WHAT YOU NEED TO DO: What is the number of lines in the data that contain "handle"? Respond with nothing else.

PROVIDED DATA:
━━━━━━━━━━

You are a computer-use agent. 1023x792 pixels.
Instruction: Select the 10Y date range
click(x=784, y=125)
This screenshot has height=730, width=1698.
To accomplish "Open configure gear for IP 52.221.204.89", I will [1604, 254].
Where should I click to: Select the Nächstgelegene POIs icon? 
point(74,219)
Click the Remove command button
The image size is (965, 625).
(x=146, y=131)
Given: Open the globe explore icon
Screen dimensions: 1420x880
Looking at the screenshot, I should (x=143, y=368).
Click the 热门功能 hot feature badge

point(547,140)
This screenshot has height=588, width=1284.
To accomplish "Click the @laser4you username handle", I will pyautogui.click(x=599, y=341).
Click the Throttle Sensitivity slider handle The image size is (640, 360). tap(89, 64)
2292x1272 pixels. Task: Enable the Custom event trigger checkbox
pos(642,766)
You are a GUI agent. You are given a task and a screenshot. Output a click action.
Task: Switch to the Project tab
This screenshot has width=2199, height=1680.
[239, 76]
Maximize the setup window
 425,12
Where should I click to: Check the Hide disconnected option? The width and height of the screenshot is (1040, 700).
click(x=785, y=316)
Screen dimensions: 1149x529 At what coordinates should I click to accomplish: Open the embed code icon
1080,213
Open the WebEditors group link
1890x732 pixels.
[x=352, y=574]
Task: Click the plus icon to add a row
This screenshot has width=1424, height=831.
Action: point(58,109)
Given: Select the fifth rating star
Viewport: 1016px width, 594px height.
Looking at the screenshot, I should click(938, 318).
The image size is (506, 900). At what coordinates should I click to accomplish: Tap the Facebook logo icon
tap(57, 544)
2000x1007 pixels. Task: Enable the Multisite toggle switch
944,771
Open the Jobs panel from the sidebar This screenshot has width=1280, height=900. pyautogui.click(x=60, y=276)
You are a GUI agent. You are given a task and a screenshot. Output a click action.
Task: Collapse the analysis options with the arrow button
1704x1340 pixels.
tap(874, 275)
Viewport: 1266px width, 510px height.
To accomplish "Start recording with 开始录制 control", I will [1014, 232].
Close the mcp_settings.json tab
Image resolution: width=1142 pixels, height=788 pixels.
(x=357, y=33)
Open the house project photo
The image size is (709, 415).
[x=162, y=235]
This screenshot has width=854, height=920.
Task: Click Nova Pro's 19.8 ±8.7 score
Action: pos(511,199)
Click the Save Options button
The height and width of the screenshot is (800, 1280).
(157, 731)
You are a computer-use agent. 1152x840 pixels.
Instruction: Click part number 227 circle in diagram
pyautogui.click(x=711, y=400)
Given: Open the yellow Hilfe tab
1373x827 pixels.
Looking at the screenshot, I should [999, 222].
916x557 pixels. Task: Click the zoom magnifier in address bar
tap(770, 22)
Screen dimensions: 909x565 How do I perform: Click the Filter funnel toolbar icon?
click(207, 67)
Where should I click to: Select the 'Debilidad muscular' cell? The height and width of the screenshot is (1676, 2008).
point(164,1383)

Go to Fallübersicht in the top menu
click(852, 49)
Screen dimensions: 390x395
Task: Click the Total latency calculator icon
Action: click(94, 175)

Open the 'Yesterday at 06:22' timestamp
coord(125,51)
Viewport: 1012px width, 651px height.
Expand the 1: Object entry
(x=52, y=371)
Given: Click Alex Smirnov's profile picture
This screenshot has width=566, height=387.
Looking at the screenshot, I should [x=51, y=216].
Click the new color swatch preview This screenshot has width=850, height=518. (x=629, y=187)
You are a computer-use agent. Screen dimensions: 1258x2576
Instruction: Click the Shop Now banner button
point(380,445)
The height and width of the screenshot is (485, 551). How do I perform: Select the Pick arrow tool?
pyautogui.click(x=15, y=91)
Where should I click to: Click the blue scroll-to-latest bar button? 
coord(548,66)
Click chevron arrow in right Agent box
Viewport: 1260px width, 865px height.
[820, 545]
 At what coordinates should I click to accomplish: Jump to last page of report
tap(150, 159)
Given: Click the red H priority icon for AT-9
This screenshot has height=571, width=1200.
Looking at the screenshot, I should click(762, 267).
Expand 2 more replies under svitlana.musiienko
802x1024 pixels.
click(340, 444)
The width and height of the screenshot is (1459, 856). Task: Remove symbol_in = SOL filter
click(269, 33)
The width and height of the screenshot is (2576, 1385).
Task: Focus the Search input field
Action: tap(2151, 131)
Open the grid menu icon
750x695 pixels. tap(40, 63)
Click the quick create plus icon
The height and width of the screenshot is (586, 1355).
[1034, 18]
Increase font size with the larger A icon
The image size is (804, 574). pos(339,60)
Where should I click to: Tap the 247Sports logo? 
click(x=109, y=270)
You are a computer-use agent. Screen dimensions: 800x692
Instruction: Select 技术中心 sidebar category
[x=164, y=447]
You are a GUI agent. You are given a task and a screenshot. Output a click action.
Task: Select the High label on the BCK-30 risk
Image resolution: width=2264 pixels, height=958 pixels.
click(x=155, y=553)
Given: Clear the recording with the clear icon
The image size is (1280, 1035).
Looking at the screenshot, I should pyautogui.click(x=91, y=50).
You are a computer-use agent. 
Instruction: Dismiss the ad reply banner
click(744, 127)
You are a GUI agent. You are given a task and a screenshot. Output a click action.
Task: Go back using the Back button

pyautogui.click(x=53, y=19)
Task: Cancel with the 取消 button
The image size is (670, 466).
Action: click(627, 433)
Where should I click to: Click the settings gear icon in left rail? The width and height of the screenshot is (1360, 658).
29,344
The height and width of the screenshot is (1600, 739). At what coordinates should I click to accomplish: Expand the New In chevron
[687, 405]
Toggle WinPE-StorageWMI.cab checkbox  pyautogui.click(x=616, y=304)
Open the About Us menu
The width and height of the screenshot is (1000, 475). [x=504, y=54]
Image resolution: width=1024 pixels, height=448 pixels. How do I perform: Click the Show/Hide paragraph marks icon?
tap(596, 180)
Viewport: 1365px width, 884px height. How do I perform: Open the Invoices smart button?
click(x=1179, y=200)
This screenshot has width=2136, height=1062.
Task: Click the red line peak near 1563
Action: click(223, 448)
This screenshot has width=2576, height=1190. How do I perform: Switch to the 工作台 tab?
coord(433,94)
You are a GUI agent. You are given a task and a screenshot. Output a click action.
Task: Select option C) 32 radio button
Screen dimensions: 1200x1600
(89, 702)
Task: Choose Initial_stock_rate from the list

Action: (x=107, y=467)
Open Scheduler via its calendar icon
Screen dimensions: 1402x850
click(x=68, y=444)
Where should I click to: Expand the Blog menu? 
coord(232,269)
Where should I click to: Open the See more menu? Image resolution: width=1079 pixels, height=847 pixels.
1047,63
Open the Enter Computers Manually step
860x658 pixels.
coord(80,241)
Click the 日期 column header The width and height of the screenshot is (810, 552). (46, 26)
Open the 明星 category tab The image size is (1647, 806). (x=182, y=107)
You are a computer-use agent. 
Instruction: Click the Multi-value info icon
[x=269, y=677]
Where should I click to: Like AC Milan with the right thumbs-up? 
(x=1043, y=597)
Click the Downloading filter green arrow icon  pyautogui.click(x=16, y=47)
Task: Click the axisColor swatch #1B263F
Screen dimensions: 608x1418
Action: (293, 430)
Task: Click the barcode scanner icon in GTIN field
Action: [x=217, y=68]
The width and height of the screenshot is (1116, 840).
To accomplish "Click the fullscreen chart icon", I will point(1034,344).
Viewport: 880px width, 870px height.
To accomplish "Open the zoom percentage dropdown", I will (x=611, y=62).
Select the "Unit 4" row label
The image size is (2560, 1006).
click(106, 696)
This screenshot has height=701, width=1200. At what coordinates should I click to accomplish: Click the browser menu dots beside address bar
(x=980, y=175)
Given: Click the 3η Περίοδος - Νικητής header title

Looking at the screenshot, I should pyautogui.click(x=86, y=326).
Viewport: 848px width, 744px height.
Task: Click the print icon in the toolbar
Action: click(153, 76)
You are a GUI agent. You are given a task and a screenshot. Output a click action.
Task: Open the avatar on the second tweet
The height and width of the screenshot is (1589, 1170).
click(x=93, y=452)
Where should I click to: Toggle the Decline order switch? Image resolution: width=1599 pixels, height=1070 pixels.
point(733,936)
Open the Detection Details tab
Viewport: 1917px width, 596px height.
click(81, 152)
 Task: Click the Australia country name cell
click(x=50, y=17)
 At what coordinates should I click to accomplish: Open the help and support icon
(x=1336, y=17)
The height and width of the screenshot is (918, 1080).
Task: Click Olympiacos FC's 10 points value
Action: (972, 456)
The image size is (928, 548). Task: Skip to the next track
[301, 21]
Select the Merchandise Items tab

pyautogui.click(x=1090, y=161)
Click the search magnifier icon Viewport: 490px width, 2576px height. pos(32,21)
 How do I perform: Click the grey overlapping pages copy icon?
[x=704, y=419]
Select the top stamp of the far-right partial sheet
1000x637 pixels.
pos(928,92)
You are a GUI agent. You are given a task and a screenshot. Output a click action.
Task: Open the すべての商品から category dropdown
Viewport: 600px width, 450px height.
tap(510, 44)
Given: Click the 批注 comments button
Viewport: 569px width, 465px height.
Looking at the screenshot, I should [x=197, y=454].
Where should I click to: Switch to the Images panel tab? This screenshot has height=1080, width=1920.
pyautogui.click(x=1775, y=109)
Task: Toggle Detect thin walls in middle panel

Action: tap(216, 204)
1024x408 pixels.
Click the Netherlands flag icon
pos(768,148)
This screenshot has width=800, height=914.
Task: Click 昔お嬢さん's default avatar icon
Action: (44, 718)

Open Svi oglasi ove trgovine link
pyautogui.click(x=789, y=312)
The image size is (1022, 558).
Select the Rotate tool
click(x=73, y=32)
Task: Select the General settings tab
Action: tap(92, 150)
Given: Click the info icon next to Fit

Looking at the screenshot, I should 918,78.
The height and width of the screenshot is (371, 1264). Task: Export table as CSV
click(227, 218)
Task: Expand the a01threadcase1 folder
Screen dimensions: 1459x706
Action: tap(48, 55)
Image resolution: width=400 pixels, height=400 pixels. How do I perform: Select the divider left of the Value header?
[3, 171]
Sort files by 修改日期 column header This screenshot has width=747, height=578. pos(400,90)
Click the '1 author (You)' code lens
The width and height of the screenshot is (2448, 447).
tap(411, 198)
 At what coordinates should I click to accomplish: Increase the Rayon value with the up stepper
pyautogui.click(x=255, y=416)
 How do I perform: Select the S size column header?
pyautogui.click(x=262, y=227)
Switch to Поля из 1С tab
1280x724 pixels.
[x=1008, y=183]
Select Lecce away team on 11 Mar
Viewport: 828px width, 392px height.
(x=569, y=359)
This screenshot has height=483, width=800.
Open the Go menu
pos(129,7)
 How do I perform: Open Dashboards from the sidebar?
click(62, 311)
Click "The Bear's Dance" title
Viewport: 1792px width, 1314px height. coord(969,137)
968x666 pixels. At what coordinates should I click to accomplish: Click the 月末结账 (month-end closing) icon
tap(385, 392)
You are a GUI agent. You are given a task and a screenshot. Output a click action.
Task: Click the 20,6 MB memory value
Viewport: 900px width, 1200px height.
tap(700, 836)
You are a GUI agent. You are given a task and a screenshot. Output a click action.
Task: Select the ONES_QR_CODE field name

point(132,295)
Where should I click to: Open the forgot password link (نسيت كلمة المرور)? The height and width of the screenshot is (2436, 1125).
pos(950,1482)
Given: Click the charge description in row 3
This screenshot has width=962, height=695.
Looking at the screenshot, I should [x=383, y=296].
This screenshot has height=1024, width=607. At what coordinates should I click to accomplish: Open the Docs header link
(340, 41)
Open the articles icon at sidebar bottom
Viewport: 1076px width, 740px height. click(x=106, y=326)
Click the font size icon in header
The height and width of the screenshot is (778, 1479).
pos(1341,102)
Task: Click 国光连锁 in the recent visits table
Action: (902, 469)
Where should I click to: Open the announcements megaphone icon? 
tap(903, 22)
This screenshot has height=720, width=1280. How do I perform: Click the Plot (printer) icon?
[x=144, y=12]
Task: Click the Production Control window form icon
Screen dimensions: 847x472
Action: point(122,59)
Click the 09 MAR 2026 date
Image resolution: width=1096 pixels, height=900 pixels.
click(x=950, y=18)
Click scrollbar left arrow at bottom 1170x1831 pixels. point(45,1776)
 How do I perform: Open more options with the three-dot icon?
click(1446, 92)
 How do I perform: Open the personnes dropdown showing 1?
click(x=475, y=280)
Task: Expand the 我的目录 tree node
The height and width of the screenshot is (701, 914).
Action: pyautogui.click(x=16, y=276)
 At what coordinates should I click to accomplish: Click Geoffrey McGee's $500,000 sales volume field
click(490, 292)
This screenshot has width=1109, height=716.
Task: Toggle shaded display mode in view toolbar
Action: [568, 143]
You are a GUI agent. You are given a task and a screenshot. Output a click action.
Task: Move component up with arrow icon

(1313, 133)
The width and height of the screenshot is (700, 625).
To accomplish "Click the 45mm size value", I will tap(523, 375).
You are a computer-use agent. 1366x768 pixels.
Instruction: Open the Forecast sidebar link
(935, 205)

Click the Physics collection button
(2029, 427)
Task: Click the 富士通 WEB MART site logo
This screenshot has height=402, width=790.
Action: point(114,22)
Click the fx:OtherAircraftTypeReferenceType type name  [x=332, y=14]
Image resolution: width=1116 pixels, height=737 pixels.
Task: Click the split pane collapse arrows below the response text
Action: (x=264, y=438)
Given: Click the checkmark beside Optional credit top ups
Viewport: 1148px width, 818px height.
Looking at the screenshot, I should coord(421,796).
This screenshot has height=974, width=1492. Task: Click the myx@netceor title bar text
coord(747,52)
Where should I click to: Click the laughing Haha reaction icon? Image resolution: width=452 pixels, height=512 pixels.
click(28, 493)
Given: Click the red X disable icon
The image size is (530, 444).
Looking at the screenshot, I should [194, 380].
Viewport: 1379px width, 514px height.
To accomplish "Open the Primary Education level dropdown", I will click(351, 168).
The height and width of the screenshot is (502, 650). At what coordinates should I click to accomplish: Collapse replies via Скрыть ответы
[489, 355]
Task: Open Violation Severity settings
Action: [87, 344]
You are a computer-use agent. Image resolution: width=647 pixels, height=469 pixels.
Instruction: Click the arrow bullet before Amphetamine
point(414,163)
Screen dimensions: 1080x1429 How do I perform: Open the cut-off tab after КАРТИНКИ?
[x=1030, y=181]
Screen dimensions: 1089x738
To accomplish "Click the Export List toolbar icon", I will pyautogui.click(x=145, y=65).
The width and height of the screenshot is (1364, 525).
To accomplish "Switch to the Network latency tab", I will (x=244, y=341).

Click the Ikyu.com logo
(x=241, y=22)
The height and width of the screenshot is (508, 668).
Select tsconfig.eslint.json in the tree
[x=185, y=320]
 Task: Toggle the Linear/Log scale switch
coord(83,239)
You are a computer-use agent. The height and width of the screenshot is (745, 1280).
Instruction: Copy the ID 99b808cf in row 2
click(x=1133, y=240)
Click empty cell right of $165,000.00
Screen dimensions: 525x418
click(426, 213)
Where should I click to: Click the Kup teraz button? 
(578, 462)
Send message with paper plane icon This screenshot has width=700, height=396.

━━━━━━━━━━

WRITTEN RESPONSE: 2